The third is to stay abreast of papers from recent and imminent top-tier systems conferences: e.g., SOSP, OSDI, NSDI, SIGCOMM, FAST, systems-related security conferences, and so on. Papers will be selected for their relevance to participants' research or upcoming Utah visitors.

CS 7934 is often called “the CSL seminar.” The name CSL is historic.

Mailing list

To get on the class mailing list, use Mailman to subscribe to csl-sem.

Credit

Those taking the course for credit must read all of the papers, submit a short summary of each paper prior to class (PDF, Postscript, LaTeX), participate in each discussion, and make at least one research presentation.

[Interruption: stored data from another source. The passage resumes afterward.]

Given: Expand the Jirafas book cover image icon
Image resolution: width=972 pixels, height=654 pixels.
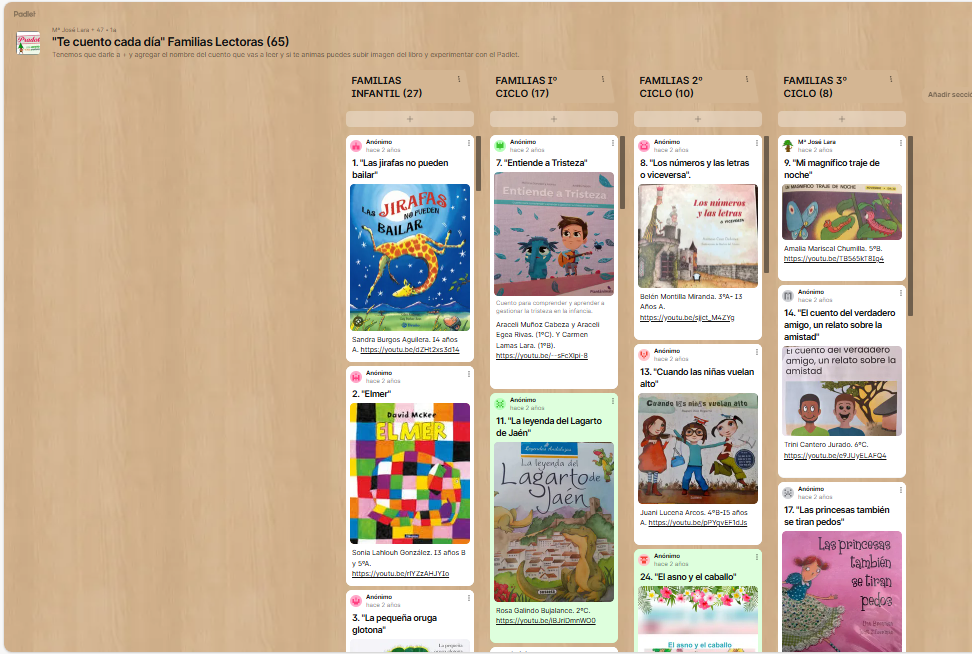Looking at the screenshot, I should [x=358, y=322].
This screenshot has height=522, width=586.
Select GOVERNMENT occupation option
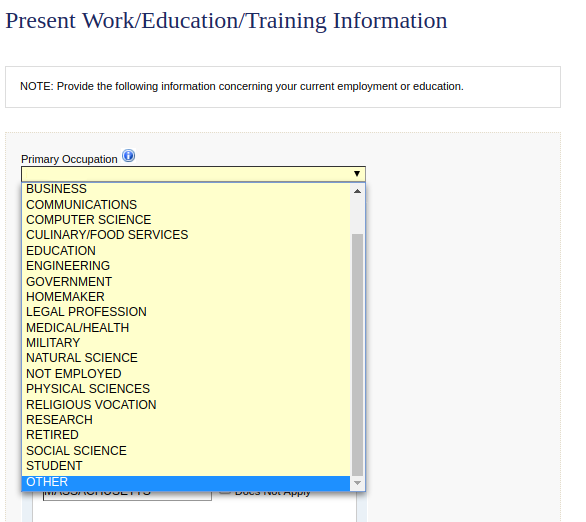point(186,281)
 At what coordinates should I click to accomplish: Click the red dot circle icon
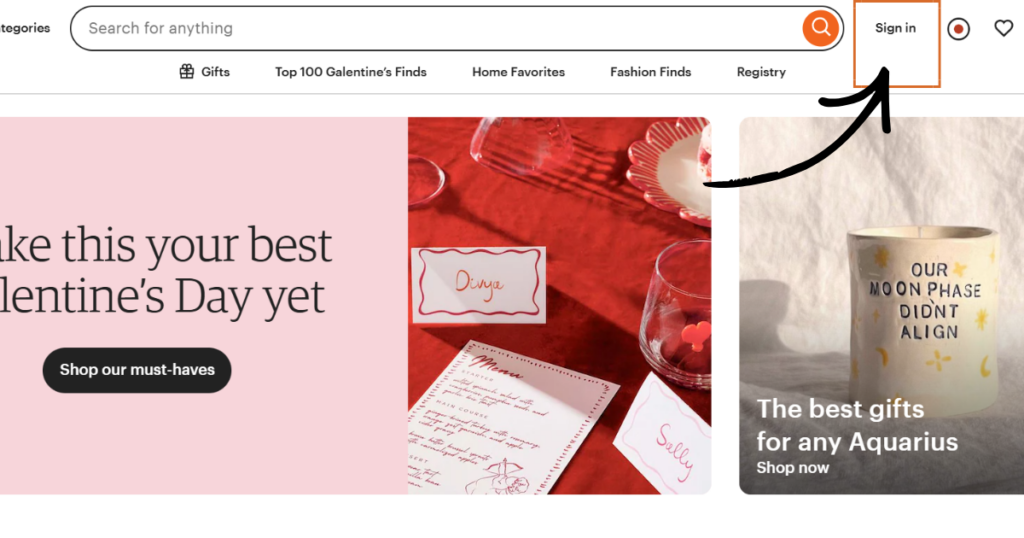pyautogui.click(x=958, y=29)
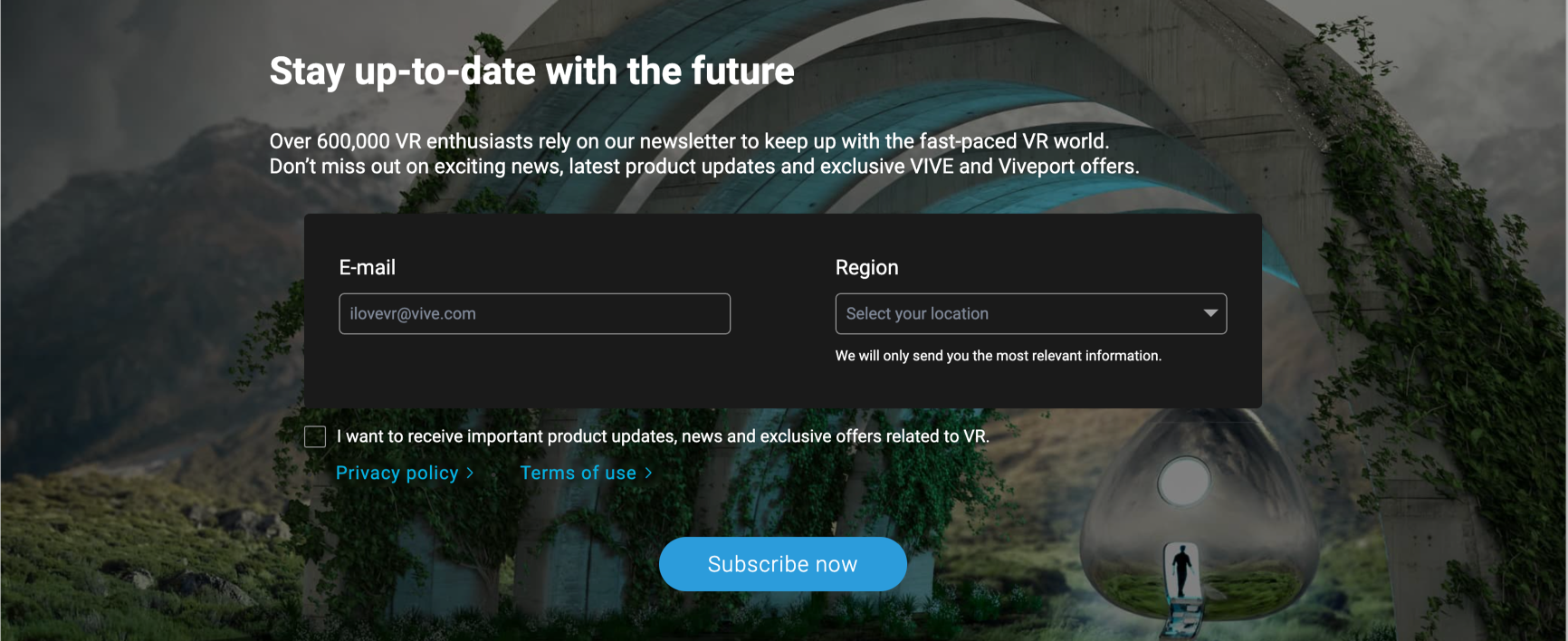Click the E-mail field label
1568x641 pixels.
click(368, 268)
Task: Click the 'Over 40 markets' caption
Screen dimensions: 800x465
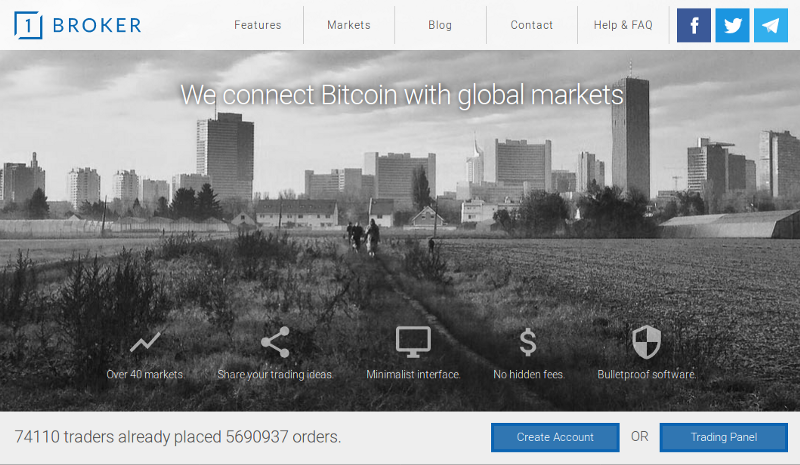Action: pos(145,374)
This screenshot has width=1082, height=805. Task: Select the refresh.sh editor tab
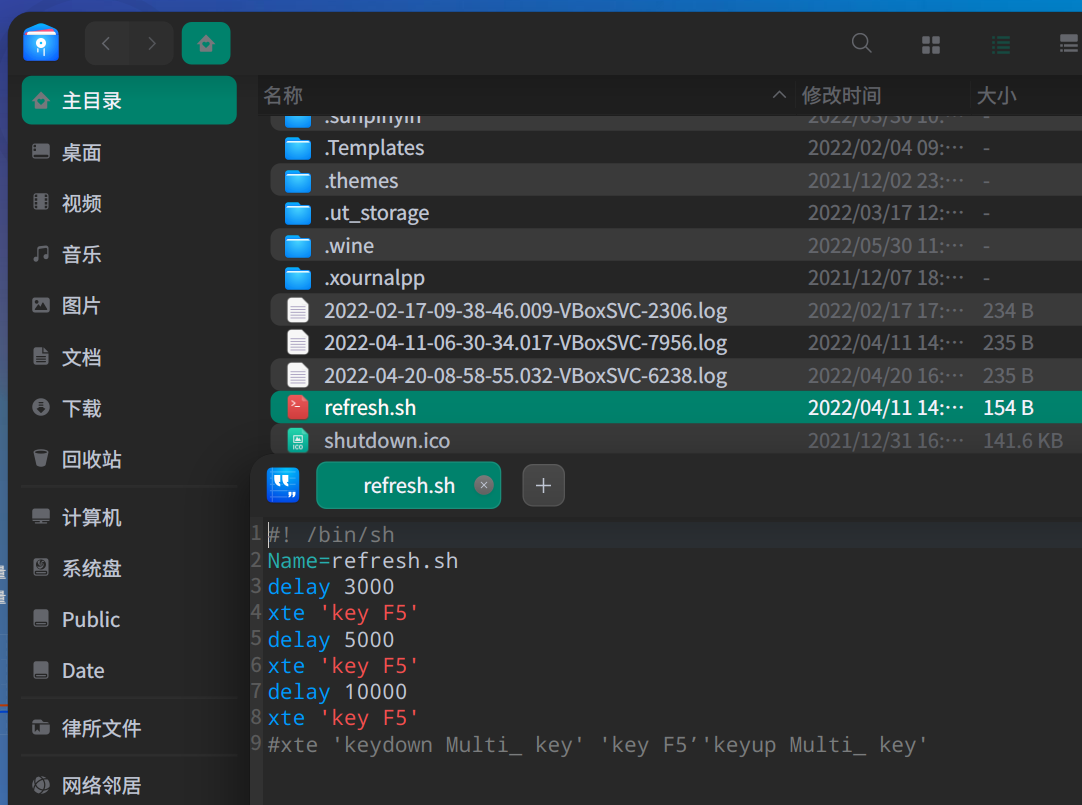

A summary must consist of a student's original work. Unattributed copying of material from the papers being discussed or other sources is plagiarism as will be treated as such.

We urge students to sign up for one credit if you're going to be attending anyway. Although the course is listed as “variable credit,” the course is only available for one (1) credit in all but the most exceptional circumstances. If you want to take the course for more than one credit, you must request and receive approval from the instructor.

Schedule

(You can check out what we did last semester here.)

Week Date Topic(s) Facilitator Paper(s)
1 1/13 Eide no meeting — organizational email
2 1/20 acceptability-oriented computing Eide Enhancing Server Availability and Security Through Failure-Oblivious Computing. Martin Rinard et al. In OSDI '04, Oct. 2004.

Living in the Comfort Zone. Martin Rinard. In OOPSLA '07, Oct. 2007.

Supplementary: Exploring the Acceptability Envelope. Martin Rinard et al. In OOPSLA '05 Companion, Oct. 2005.
3 1/27 self-healing systems Hibler From STEM to SEAD: Speculative Execution for Automated Defense. Michael E. Locasto et al. In USENIX ATC '07, Jun. 2007.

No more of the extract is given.